(Saved data entries)
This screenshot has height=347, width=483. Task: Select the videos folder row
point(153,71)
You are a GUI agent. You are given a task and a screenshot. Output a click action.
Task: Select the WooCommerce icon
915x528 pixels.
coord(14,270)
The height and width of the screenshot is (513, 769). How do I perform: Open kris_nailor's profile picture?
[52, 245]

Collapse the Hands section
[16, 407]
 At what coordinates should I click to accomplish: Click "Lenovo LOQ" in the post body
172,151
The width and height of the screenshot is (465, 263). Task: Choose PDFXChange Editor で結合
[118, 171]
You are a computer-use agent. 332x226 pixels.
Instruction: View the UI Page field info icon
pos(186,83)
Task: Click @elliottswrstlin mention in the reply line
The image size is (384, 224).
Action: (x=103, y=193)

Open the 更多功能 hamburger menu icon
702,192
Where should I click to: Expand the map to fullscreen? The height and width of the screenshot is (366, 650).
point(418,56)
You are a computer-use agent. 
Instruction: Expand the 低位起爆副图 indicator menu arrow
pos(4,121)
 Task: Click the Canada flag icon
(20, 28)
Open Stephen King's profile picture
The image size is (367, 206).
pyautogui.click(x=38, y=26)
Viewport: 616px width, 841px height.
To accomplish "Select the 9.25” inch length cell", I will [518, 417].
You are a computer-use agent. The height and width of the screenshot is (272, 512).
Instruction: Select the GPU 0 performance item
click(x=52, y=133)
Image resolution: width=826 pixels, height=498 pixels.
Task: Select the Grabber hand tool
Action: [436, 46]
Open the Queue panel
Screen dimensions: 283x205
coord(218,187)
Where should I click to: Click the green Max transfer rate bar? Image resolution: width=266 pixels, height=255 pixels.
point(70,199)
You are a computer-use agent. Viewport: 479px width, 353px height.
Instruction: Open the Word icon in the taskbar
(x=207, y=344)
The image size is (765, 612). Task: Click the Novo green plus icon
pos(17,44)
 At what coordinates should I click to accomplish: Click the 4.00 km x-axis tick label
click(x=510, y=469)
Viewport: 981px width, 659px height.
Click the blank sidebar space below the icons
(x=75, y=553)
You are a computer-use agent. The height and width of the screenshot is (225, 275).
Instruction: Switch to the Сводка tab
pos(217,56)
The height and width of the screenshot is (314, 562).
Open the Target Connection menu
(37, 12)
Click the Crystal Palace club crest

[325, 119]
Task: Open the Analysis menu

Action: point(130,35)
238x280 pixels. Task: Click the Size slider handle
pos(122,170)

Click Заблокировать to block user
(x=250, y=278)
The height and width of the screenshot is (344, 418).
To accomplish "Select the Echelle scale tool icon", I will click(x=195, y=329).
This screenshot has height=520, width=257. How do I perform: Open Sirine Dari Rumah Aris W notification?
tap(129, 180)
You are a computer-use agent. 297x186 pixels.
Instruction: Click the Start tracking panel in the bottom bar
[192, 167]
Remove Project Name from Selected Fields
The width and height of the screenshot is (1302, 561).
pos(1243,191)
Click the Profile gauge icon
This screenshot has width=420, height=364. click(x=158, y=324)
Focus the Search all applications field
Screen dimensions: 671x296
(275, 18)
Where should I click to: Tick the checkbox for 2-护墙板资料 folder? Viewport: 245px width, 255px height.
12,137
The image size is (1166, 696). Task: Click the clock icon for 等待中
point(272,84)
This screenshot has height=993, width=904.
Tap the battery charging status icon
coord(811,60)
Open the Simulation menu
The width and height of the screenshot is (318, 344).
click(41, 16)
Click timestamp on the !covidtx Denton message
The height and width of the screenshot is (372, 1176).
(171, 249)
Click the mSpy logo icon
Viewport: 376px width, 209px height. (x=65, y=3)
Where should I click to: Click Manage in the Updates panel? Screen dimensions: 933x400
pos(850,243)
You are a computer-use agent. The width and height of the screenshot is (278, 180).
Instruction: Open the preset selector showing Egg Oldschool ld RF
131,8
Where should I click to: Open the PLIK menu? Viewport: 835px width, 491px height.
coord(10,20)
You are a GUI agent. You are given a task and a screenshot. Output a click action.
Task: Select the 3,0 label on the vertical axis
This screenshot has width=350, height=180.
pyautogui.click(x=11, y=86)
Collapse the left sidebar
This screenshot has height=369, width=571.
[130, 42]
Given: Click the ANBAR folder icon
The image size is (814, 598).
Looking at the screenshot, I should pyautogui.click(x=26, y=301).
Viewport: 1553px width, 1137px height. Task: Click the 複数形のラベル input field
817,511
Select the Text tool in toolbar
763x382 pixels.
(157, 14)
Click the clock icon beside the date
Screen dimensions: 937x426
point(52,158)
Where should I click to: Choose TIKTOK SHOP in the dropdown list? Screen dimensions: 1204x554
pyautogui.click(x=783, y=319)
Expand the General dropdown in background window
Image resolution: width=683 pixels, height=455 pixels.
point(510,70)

- _REQUIRED ACTION_: From the entries above, list each line with "agent" in it.

- _EXERCISE RESULT_:
You are a GUI agent. You are given a task and a screenshot. Output a click action.
You are a computer-use agent. 332x226 pixels.
You are a computer-use agent. 
You are a computer-use agent. The height and width of the screenshot is (272, 512).
You are a computer-use agent. Viewport: 479px width, 353px height.
You are a computer-use agent. The height and width of the screenshot is (225, 275).
You are a computer-use agent. 297x186 pixels.
You are a computer-use agent. The width and height of the screenshot is (278, 180).
You are a GUI agent. You are given a task and a screenshot. Output a click action.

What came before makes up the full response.